Vautour fauve : un vol longue distance

Jean-Pierre Choisy est un des grands spécialistes des vautours. Il travaille au Parc National du Vercors à Chamaloc, petit village au pied d'une des belles falaises à vautours au col du Rousset, plateau du Vercors. Il nous signale ce qui pourrait bien être un record de déplacement en longitude pour un vautour fauve (Gyps fulvus).

3000 à 3500 km : un déplacement record pour un vautour

Nezaboravak est un fautour fauve né dans l’île de Cres (Croatie). Il a été identifié dans le sud de la France.

Récemment, Goran Susic, responsable du suivi à Cres, a découvert sur Internet qu’il avait été auparavant observé, photographié, capturé, relâché en Israël. Bagué, un vautour est identifiable, il suffit de lire la bague, soit de près, soit à la jumelle. Quelques jalons connus des déplacement de ce vautour fauve :

  • Croatie (île de Cres) : le 9 mai 2004 bagué au nid,vu au nid ; observé sur charnier jusqu’au 9 juillet 2004  ;
  • Israêl le 1 mai 2005 : capturé et mesuré dans le Parc National de Gamla. Raison de la capture et durée du séjour encore inconnu.
  • Diois (Préalpes françaises) commune de Chamaloc : entré dans une des volières à vautour au site haut  le 12 ou le 13 août 2005. Il pesait 7,2 kg seulement. Relâché le 27 du même mois ;
  • Hauts-Plateaux du Vercors (Préalpes françaises, Dauphiné) commune de Chichilianne) : le 5 sept. 05 entre 14h230 et 15h30 ;
  • Diois, commune de Chamaloc : même jour à 19h25, reposoir en falaise au site haut (adret du col du Rousset) :
  • Gorges du Verdon (Préalpes françaises, Provence) commune de Rougon au charnier : 23 et 26 sept., 7 et 12 oct. 2005 ;
  • Gorges des Causses (sud du Massif Central ) commune de Cassagne : le 7 novembre 2005 au charnier ;
  • Diois (Préalpes françaises) commune de Chamaloc, au charnier du site bas (ferme de Baise) : 27 mars, 12 mai et 6 juin 2006

Il ne manque qu'une observation dans les Baronnies ! Ou bien défaut de transmission?

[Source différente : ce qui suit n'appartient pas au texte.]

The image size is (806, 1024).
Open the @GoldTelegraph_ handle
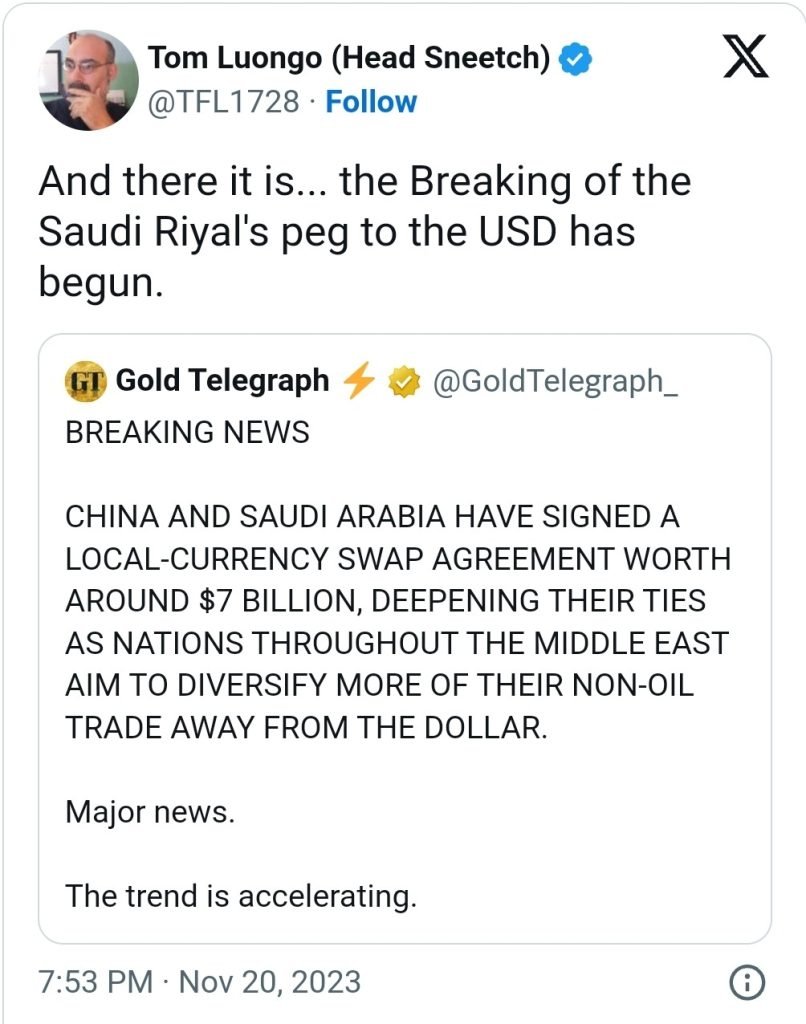[x=554, y=381]
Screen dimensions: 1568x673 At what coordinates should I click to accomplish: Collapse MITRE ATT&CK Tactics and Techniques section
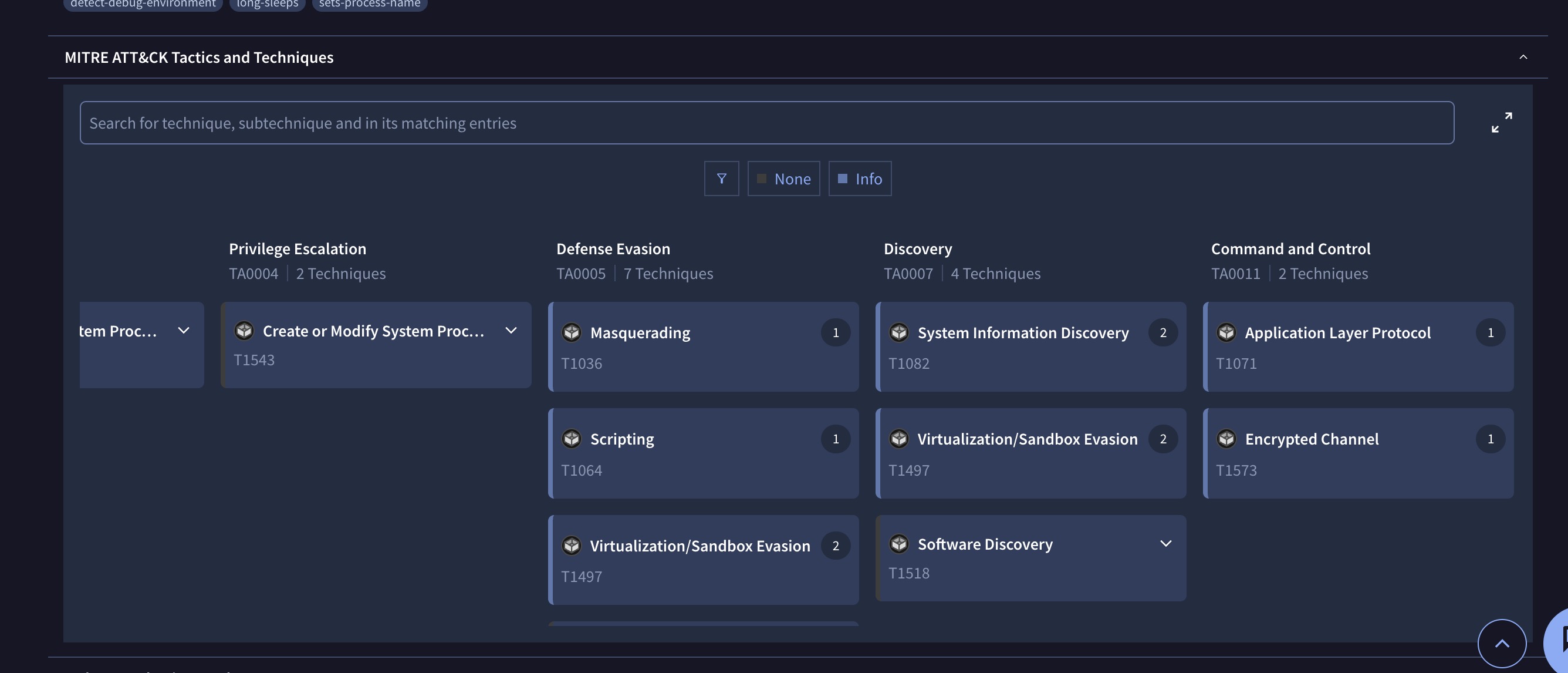click(x=1522, y=56)
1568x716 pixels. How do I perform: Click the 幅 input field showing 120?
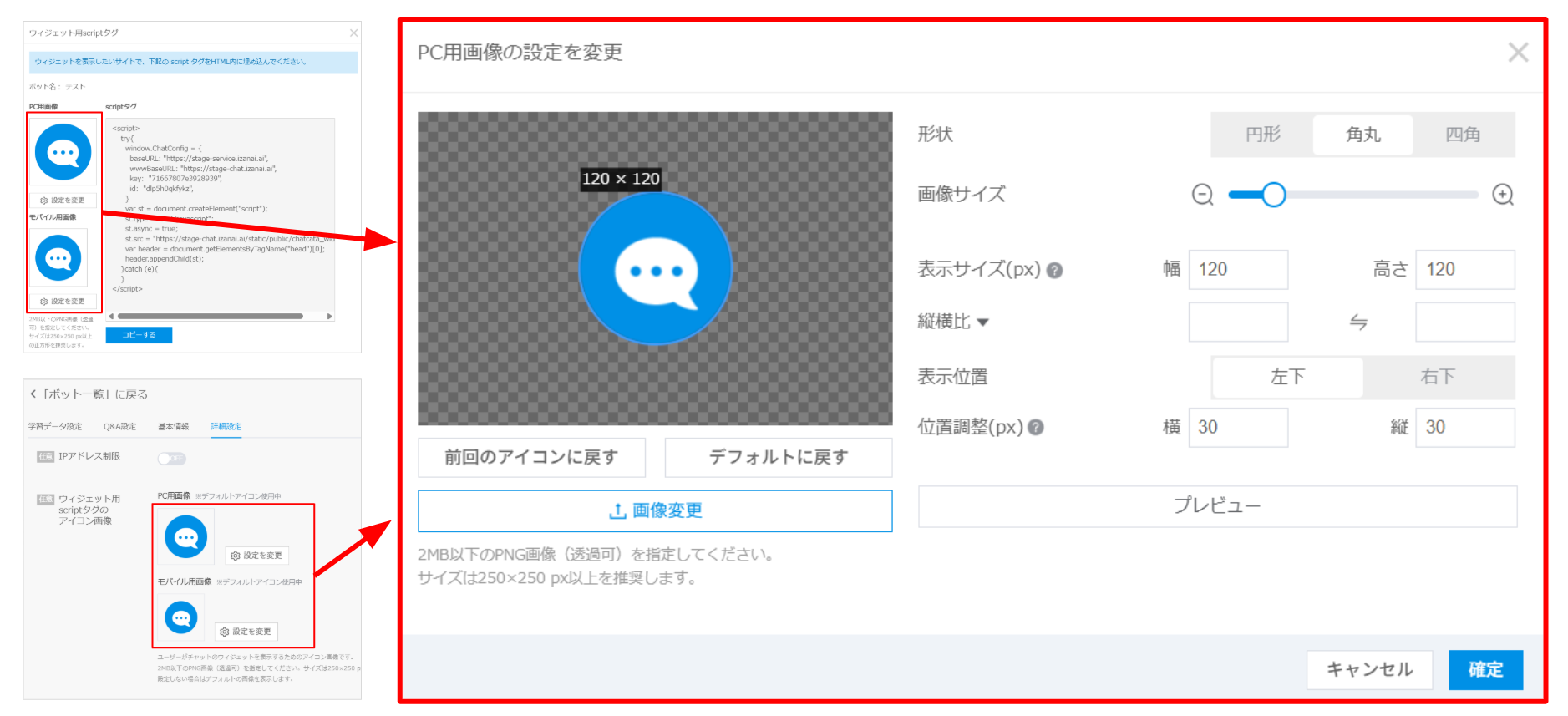coord(1237,270)
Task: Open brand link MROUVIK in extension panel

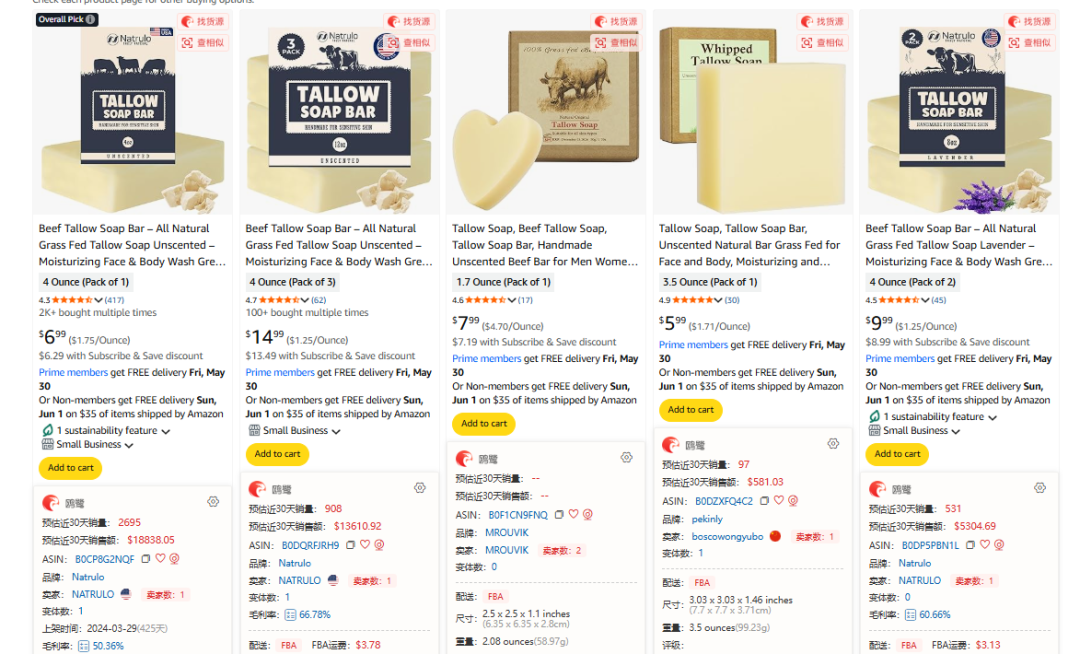Action: point(507,533)
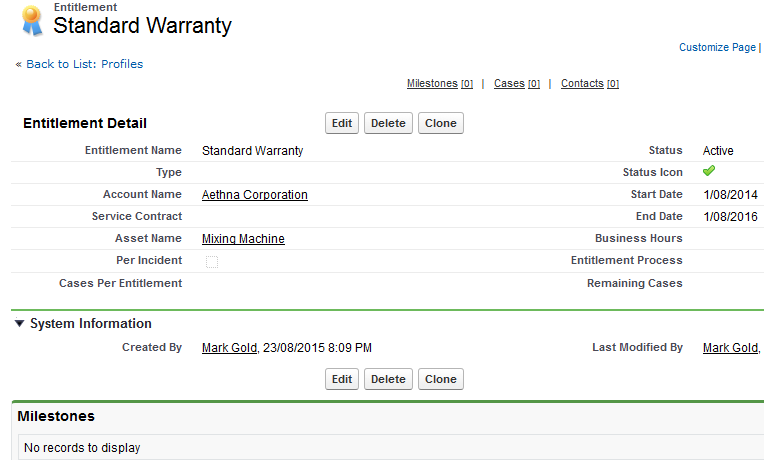Collapse the System Information section

(x=20, y=324)
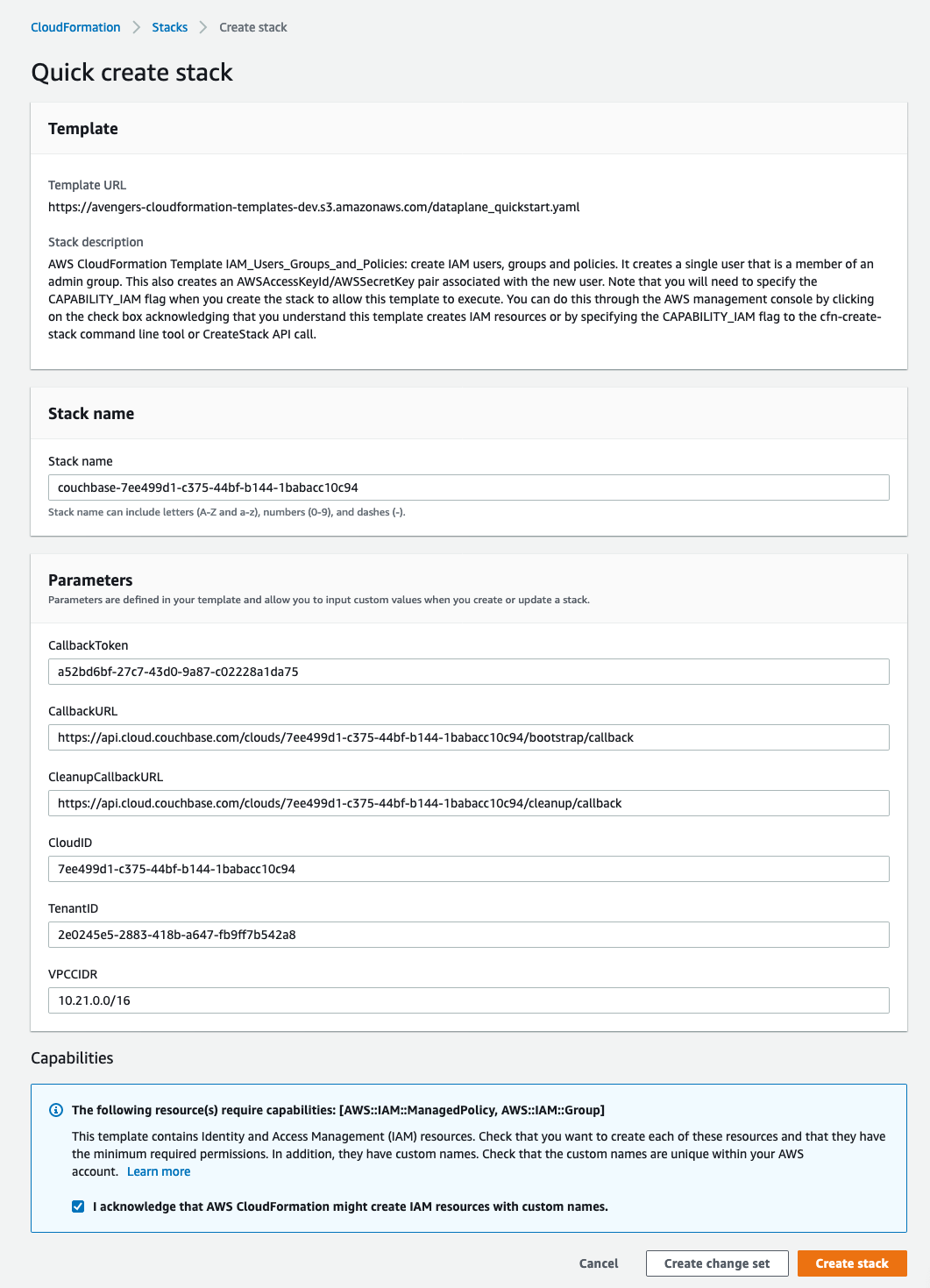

L’an passé un autre individu de Cres a été identifié en Crimée, à environ 1500 km et un oiseau des gorges des Causses a fait un assez rapide aller-retour à 1800 km, à  Dadia, dans l’est de la Grèce.
Cette fois, d’Israël aux des gorges des Causses, ce sont plus de 3000 km en ligne directe et au moins 3500 km s’il est passé au-dessus des terres !

Il ne faut donc pas s’étonner qu’un récent travail ait montré  que les différence génétiques entre populations de l’Espagne à Israël n’étaient pas significatives et la diversité au sein de chacune d’elles (même réintroduites) était élevée. Peut-être une des sources du dynamisme de l’espèce chaque fois qu’on ne la tue ni ne l’affame ?

Jean-Pierre Choisy participe à un réseau d'observateurs qui communiquent entre-eux aussi souvent que possible via des lettres d'information et Internet. ce réseau est en pleine construction.